The most surprising aspect of this visualisation is that the original Nahj al-balagha does not seem to match fully with the Sharḥ — this is clear from the fact that the red block of text that represents Nahj al-balagha is not fully coloured, as one would expect if we’re dealing with a word-for-word commentary. If we look at statistics on word match between these two digital works, it appears that the Sharh includes only 45% of Nahj al-balagha. Does this mean that Ibn Abi al-Hadid commented on only about half of the original text? Having gone through the entirety of Ibn Abi al-Hadid’s twenty volumes, this struck me as unlikely, so I took a closer look at the digital version of Nahj al-balagha. It turns out that when the digital version of this text had been prepared for the OpenITI corpus, the footnotes had not been successfully deleted. However, in a way this was somewhat fortunate, as these footnotes add another layer of beautiful complexity to our case: the footnotes consist almost entirely of another commentary on this text by none other than Muḥammad ʿAbduh (d. 1905). It is interesting to note that ʿAbduh’s commentary is much drier and to the point than Ibn Abi al-Hadid’s is and resembles much more our modern use of footnotes, an obvious shift in audience tastes for this kind of material. It could be argued that this digital text thus preserves not one but two texts, albeit in a completely different way than in the earlier example of the Risala al-ʿuthmaniyya, in which the editor simply tacked a commentary on to the end. The editor of this version of Nahj al-balagha, by contrast, included the commentary in a way that is reminiscent of practices common in later periods of the Islamic written tradition, namely with marginal and interlinear commentaries, which do not easily translate to the format of a modern edition.

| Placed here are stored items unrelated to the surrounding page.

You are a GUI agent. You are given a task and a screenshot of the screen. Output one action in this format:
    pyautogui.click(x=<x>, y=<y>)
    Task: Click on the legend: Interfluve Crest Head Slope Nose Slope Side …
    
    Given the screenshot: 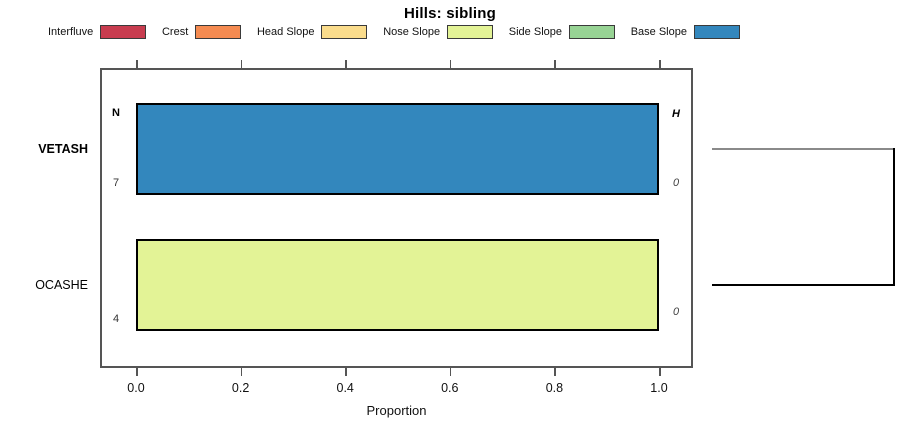 What is the action you would take?
    pyautogui.click(x=394, y=32)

Cases such as these create complexity in our corpus that we have to address and distinguish thoroughly if we want to create reliable data on text reuse. We have recently taken a number of decisions to resolve problematic cases such as these: in the case of books containing more than one text we have decided to transfer the additional texts into separate files and to convert residual footnotes into endnotes, which can then be excluded for certain types of analysis but preserved for other types. Of course, even when our data becomes ‘cleaner’, qualitative assessment will always be needed. At the same time, problems such as these also highlight the vibrant complexity of the Arabic written tradition itself and provide food for thought and discussion for the general research angles of the KITAB project.

Image 3: A general visualisation of textual relationships in this case study.